EXERCISE BRIEF:
Extract the complete data exactly as given.

*** Begin section ***

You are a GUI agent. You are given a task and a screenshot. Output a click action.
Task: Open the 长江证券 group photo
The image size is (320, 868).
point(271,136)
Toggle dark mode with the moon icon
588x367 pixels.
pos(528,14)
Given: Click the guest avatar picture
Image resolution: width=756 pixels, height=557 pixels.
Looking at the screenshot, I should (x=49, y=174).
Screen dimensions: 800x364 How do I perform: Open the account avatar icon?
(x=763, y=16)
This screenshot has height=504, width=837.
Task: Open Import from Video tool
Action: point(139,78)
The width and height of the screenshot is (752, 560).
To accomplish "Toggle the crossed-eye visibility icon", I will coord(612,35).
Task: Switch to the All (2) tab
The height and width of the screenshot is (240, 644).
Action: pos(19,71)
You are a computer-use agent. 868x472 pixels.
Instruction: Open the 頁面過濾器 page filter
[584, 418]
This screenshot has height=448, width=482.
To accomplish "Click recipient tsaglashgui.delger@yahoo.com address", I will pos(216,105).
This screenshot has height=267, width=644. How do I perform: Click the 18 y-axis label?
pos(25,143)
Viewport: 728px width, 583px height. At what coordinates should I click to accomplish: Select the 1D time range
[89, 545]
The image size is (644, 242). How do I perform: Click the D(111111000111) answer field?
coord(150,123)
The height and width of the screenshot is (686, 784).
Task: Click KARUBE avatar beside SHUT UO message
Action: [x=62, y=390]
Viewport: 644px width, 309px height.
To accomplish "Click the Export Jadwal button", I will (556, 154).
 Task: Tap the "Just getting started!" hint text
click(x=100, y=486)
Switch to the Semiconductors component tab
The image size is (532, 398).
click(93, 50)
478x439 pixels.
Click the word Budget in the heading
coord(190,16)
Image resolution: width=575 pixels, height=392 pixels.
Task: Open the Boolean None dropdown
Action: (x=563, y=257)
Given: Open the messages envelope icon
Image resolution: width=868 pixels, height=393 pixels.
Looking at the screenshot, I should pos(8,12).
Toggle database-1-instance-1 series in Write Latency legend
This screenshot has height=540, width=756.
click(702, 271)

*** End section ***

RESULT FOR THIS EXERCISE:
You are a GUI agent. You are given a task and a screenshot. Output a click action.
Task: Open the 长江证券 group photo
The image size is (320, 868).
point(271,136)
Toggle dark mode with the moon icon
588x367 pixels.
pos(528,14)
Given: Click the guest avatar picture
Image resolution: width=756 pixels, height=557 pixels.
Looking at the screenshot, I should (x=49, y=174).
Screen dimensions: 800x364 How do I perform: Open the account avatar icon?
(x=763, y=16)
This screenshot has height=504, width=837.
Task: Open Import from Video tool
Action: point(139,78)
The width and height of the screenshot is (752, 560).
To accomplish "Toggle the crossed-eye visibility icon", I will coord(612,35).
Task: Switch to the All (2) tab
The height and width of the screenshot is (240, 644).
Action: pos(19,71)
You are a computer-use agent. 868x472 pixels.
Instruction: Open the 頁面過濾器 page filter
[584, 418]
This screenshot has height=448, width=482.
To accomplish "Click recipient tsaglashgui.delger@yahoo.com address", I will pos(216,105).
This screenshot has height=267, width=644. How do I perform: Click the 18 y-axis label?
pos(25,143)
Viewport: 728px width, 583px height. At what coordinates should I click to accomplish: Select the 1D time range
[89, 545]
The image size is (644, 242). How do I perform: Click the D(111111000111) answer field?
coord(150,123)
The height and width of the screenshot is (686, 784).
Task: Click KARUBE avatar beside SHUT UO message
Action: [x=62, y=390]
Viewport: 644px width, 309px height.
To accomplish "Click the Export Jadwal button", I will (556, 154).
 Task: Tap the "Just getting started!" hint text
click(x=100, y=486)
Switch to the Semiconductors component tab
The image size is (532, 398).
click(93, 50)
478x439 pixels.
Click the word Budget in the heading
coord(190,16)
Image resolution: width=575 pixels, height=392 pixels.
Task: Open the Boolean None dropdown
Action: (x=563, y=257)
Given: Open the messages envelope icon
Image resolution: width=868 pixels, height=393 pixels.
Looking at the screenshot, I should pos(8,12).
Toggle database-1-instance-1 series in Write Latency legend
This screenshot has height=540, width=756.
click(702, 271)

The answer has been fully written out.